Mark Van Hagen, NS (Dutch Railways), Evelien Ten Elsen, NS (Dutch Railways)


Imagineering is a creative process in which all stakeholders cooperate and pay attention to all the emotional experiences of customers. The method is used in a railway environment and three cases will show the impact on customer satisfaction.


The perfect train experience, from Engineering to Imagineering

Train Operating Companies (TOCs) traditionally focus on the process of operating trains getting them from A to B. And as part of that focus, the emphasis has been on operating trains with good punctuality, providing enough capacity (seats), providing accurate travel information and keeping the trains clean and safe.
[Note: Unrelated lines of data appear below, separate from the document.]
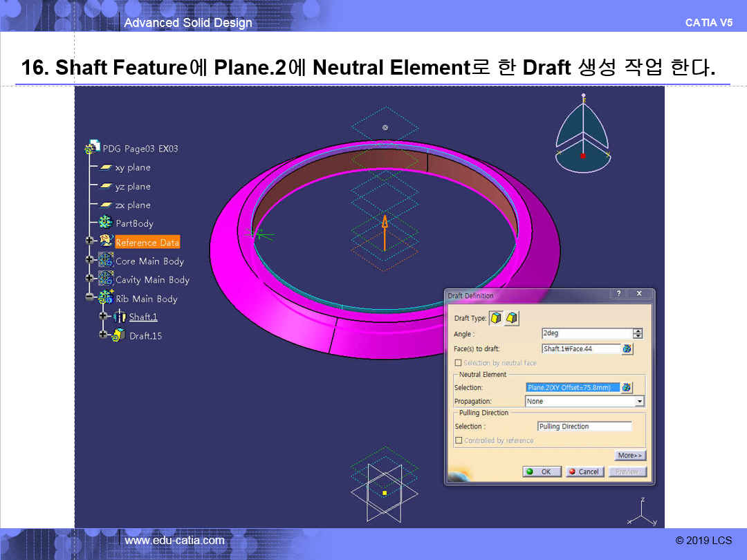Click the More>> button

(x=630, y=456)
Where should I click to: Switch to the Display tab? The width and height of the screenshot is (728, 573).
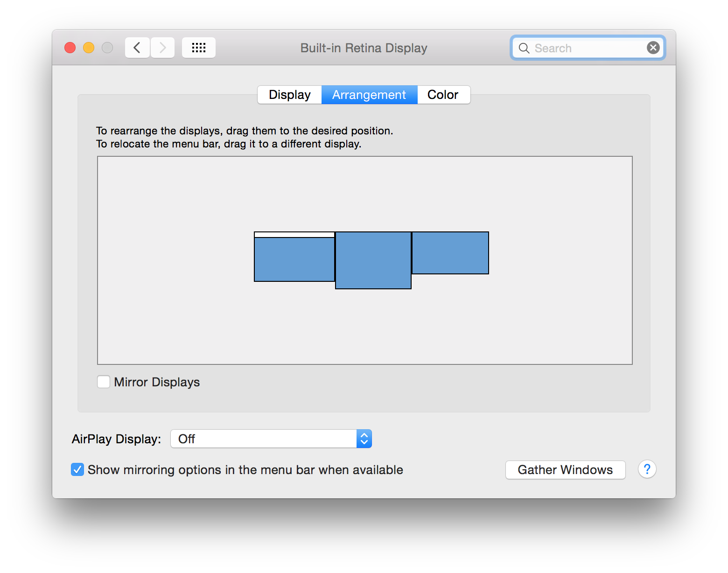tap(290, 95)
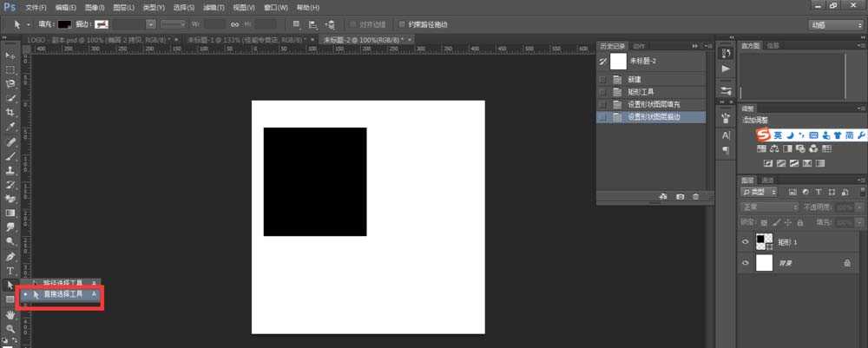
Task: Select the Crop tool in toolbox
Action: click(x=10, y=113)
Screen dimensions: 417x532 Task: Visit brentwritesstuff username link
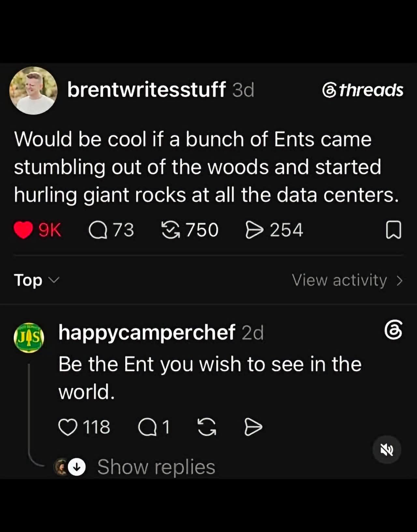tap(146, 90)
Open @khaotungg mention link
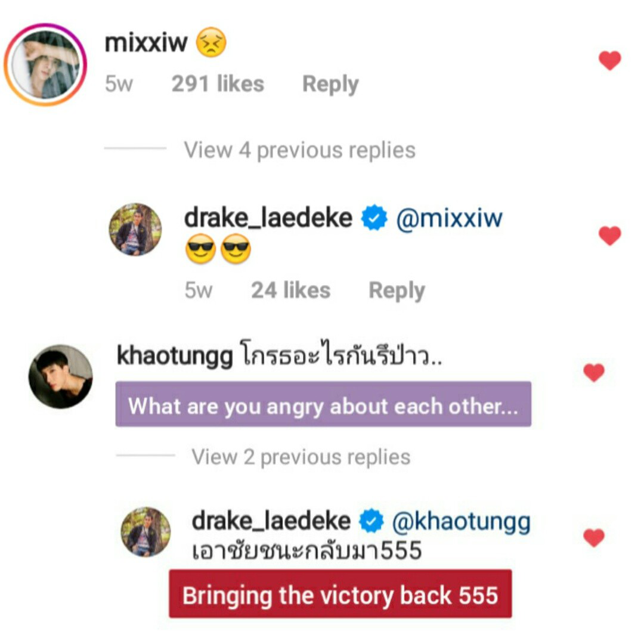 click(461, 522)
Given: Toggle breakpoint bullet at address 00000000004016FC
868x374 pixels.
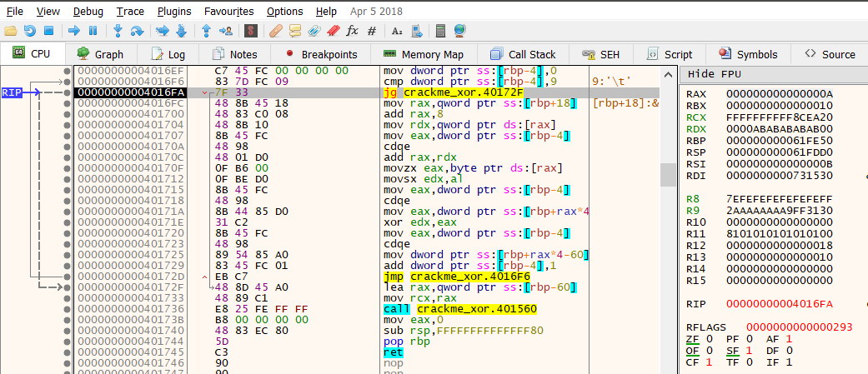Looking at the screenshot, I should tap(68, 102).
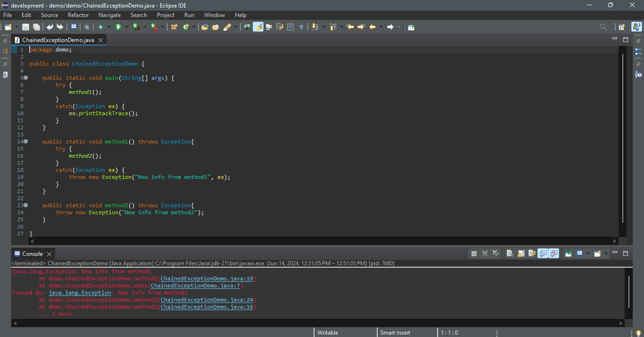Open the Run button dropdown arrow
The height and width of the screenshot is (337, 644).
pos(126,27)
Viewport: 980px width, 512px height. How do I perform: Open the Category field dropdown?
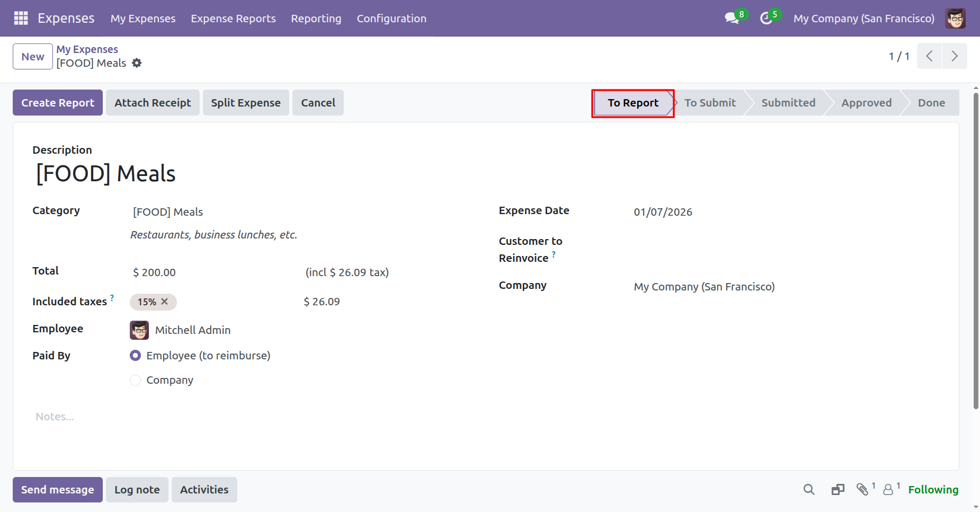(212, 212)
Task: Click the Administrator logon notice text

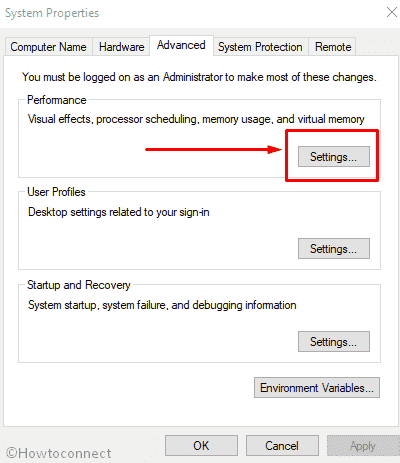Action: pos(199,77)
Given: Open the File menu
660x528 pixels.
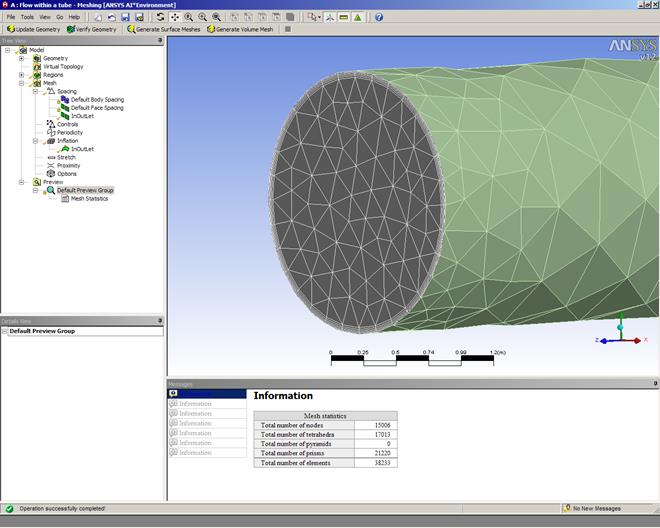Looking at the screenshot, I should tap(10, 17).
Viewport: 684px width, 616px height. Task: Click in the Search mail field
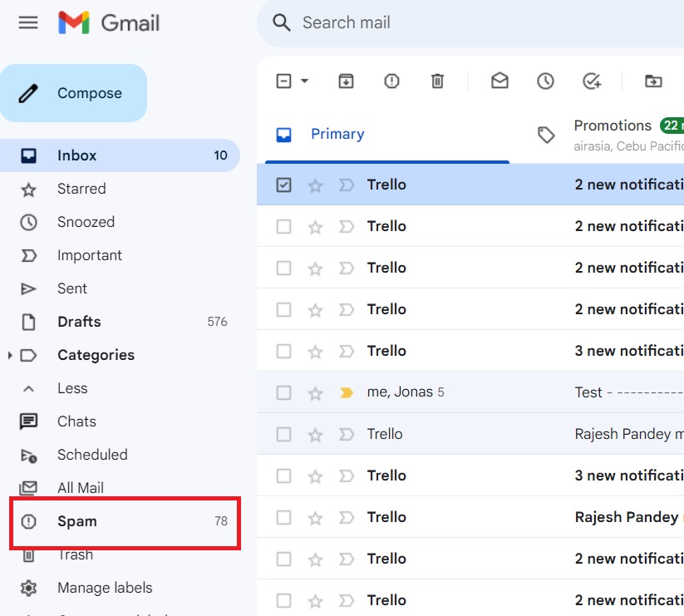(x=465, y=22)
At times it does seem like the TOC’s forget to pay enough attention to other aspects of what customers want; like being able to spend travel time on board of the train in a pleasant way. Recent research shows that the way passengers experience the ‘quality’ of their travel time significantly contributes to the overall customer satisfaction score of their journey by train. In an extensive quantitative research executed on board of trains in the Netherlands (Van Hagen & De Bruyn, 2015), results showed that the valuation of the train trip highly depends on the extent to which the travel time can be spent in a pleasant way. It is remarkable to notice that ‘pleasant’ activities have a stronger effect on the trip valuation than ‘useful’ activities. Especially activities that are regarded as ‘special’ result in a higher valuation of the trip (Van Hagen, De Bruyn & Ten Elsen, 2016).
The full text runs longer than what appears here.